◆ Task details ◆
Would you return every entry below exactly as written, without its images?

◆ Data to process ◆

####################

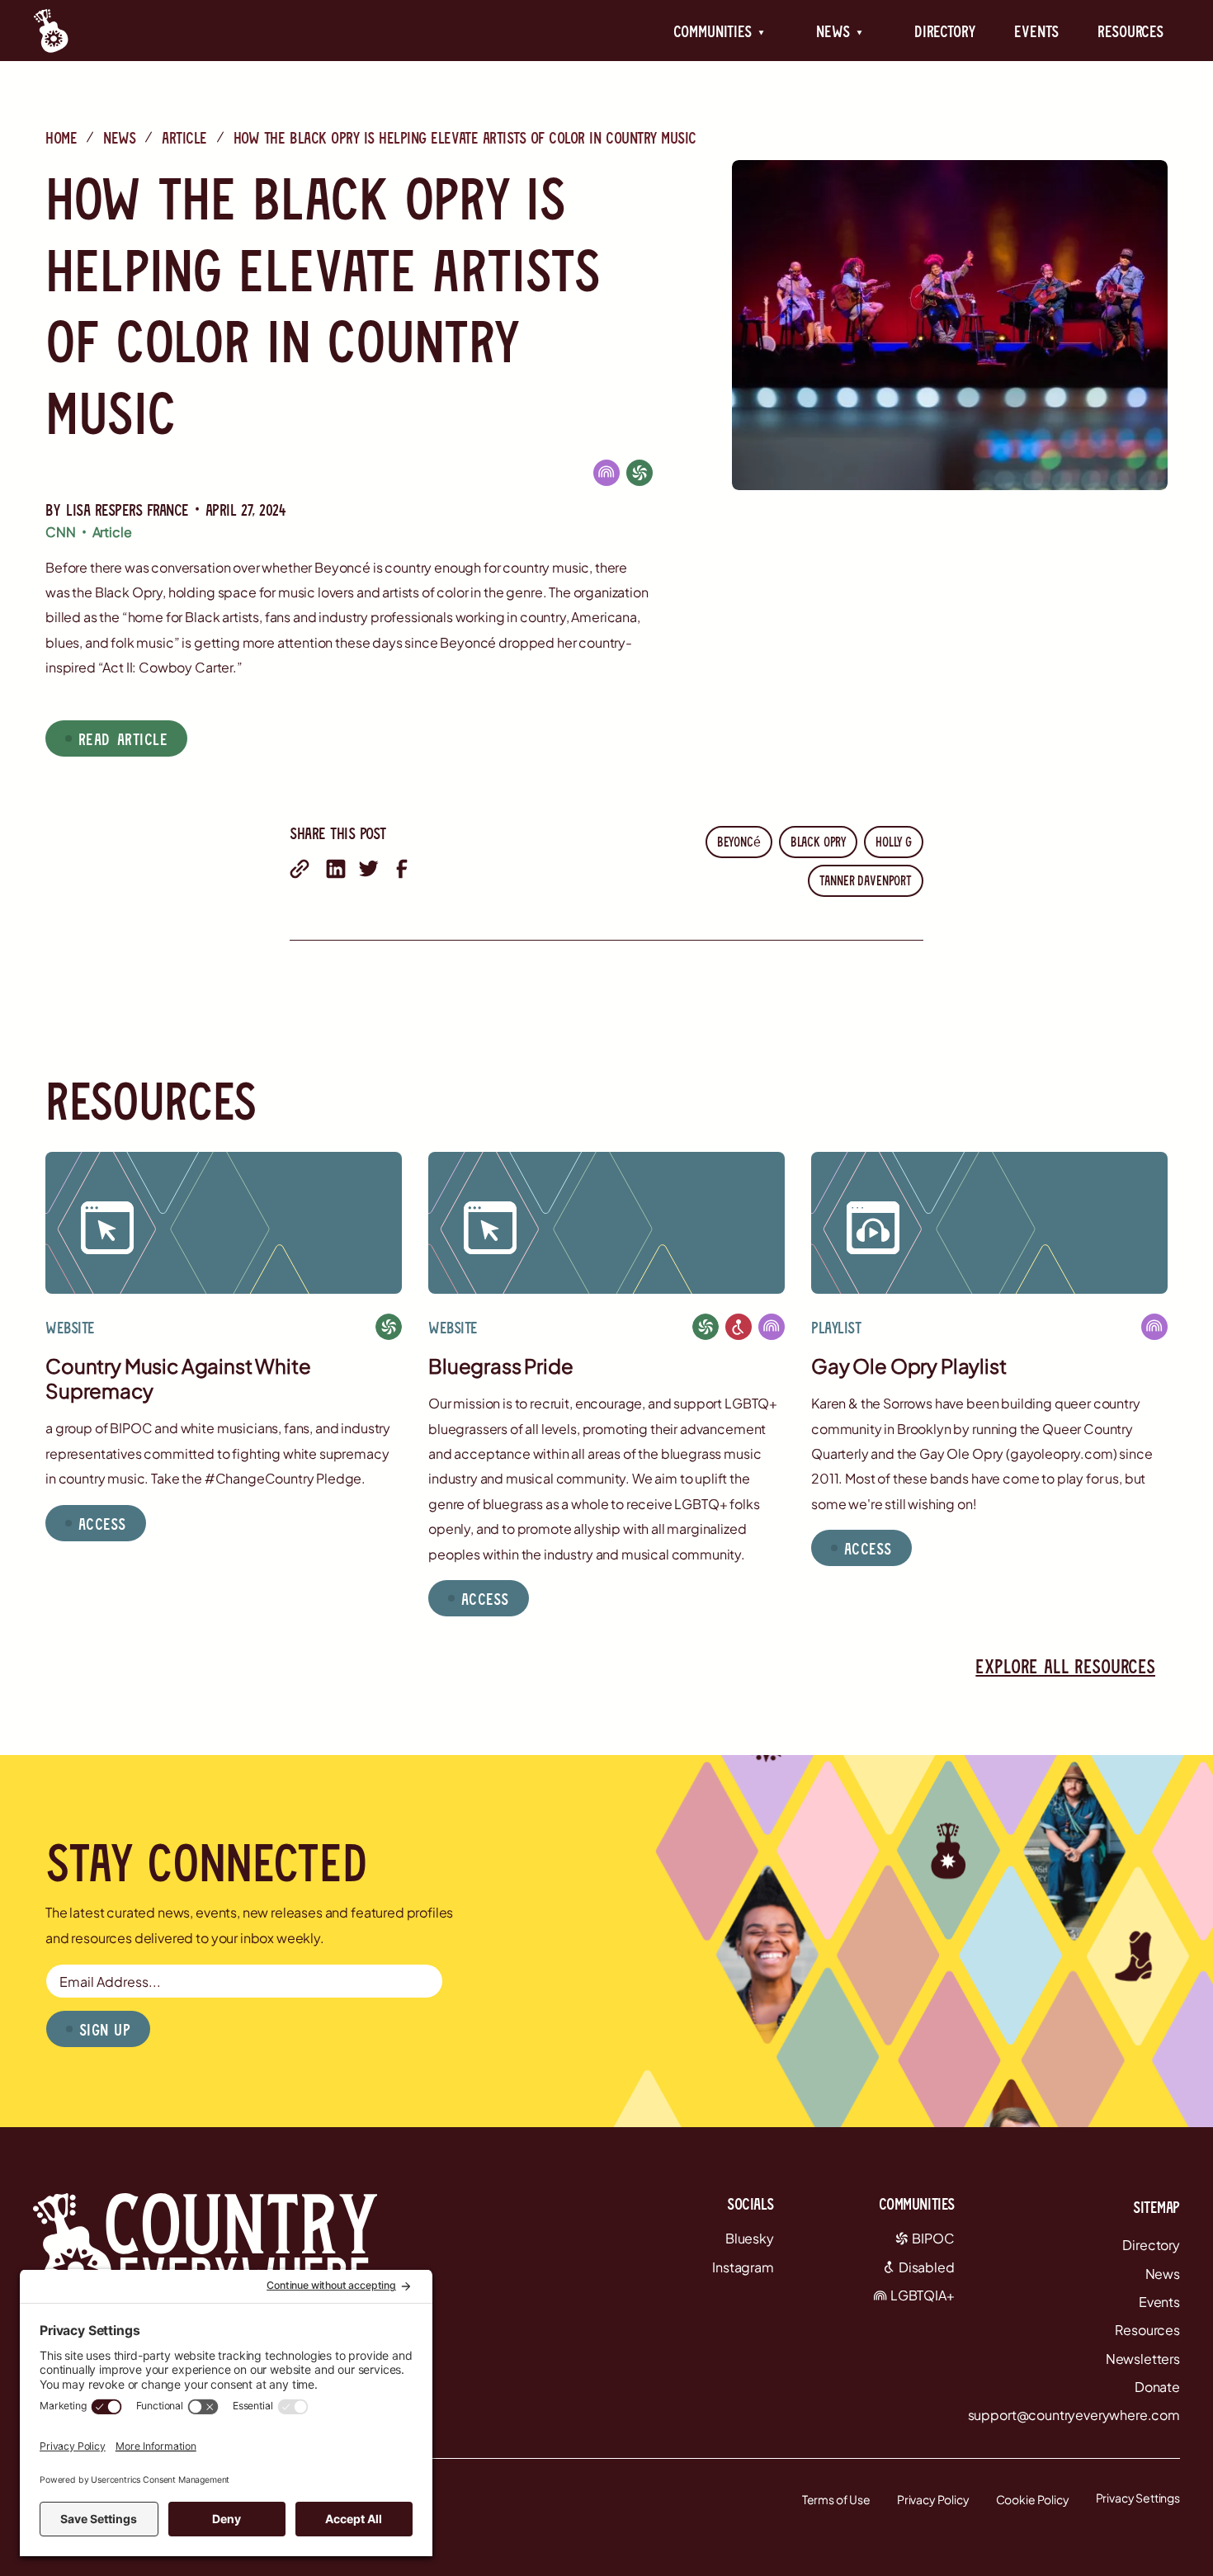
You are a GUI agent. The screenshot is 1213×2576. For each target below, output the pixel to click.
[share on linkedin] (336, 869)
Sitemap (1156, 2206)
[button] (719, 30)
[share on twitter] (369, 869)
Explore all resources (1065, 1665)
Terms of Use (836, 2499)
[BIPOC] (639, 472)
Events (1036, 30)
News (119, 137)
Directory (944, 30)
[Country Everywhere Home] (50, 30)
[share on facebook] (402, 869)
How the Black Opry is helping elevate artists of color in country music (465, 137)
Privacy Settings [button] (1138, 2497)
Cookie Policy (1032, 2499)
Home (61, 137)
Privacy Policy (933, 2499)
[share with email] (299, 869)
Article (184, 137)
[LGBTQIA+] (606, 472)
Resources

####################

◆ Written answer ◆
You are a GUI agent. The screenshot is 1213×2576. For each target below, output the pixel to click.
[share on linkedin] (336, 869)
Sitemap (1156, 2206)
[button] (719, 30)
[share on twitter] (369, 869)
Explore all resources (1065, 1665)
Terms of Use (836, 2499)
[BIPOC] (639, 472)
Events (1036, 30)
News (119, 137)
Directory (944, 30)
[Country Everywhere Home] (50, 30)
[share on facebook] (402, 869)
How the Black Opry is helping elevate artists of color in country music (465, 137)
Privacy Settings [button] (1138, 2497)
Cookie Policy (1032, 2499)
Home (61, 137)
Privacy Policy (933, 2499)
[share with email] (299, 869)
Article (184, 137)
[LGBTQIA+] (606, 472)
Resources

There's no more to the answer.